When I first saw this piece on Arts Professional about data driven decision making, I thought maybe the author, Patrick Towell, was cribbing Drew McManus and Ceci Dadisman’s recent conference session on the same topic.
He even referenced the gut trusting HiPPOs (Highest Paid Person’s Opinion/in Office).
I might have only had myself to blame having brought attention to it with my inspiring post on the subject.
But Towell quickly moves away from that subject to address a pretty significant barrier to using data to drive decisions–people’s comfort levels accessing, interpreting and using the data.
Towell cites respondents to a survey of people working in cultural organizations in the UK:
Some of those respondents work in an organisational culture that doesn’t embrace the use of data: “Data gets bad PR. The greatest barrier to usage is lack of fluency and comfort with data as a medium to tell stories.” For others it was systems being difficult to access and join up: “We can’t effectively understand or engage with our audience without tools to collate, analyse and use our audience data.”
Despite this discomfort, many respondents were eager to use data to support their activities:
Interestingly, many did consider its use in artistic and cultural programming: “Data could be used to inform our programming schedule, driving more revenue.” Audience development was an area where people saw a clear benefit: “Our visitor and sales forecasting is based in fairyland – better datasets and data analysis could be more realistic.” People also thought they could better justify the use of public money through more defensible evidence.
What Towell says his company has done is started to prototype a chatbot that will “sit over your data” as a “kind of Alexa for cultural managers” and help a wider range of people in an organization feel comfortable accessing it. The example they use in the screenshot of the prototype queries the chatbot about how many new members visited shows in December.
If they can get this to work, it would be awesome. If you were able to feed budget numbers into it so just about anyone could ask about revenue and expenses for different combinations of projects, it would make completing grant reports so much easier. Especially if it potentially spread to onus of completing reports around the organization.
The biggest hurdle I see is that funding organizations have such diverse definitions and conditions associated with their reporting, programming a bot AI to keep it all straight might be cost prohibitive.

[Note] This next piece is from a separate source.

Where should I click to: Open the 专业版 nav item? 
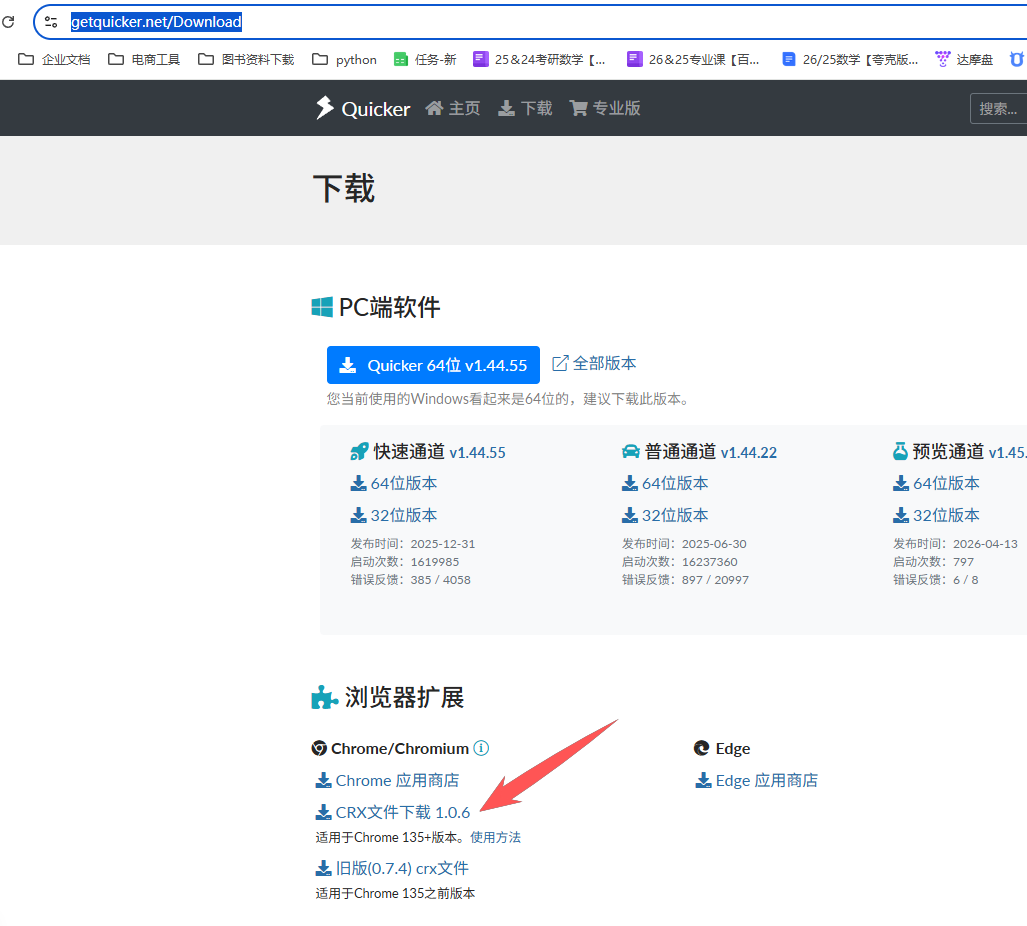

Still, it is a pretty intriguing idea. Some time in the last couple weeks I saw someone mention they were visiting the websites of arts and culture organizations to see how many used chatbots to facilitate the sale of tickets. (Things like, “when are Thursday performances of Hamlet in June and July?”). The value of chatbots for public facing interactions is rather obvious, but I suspect few people have considered their utility for internal information sharing.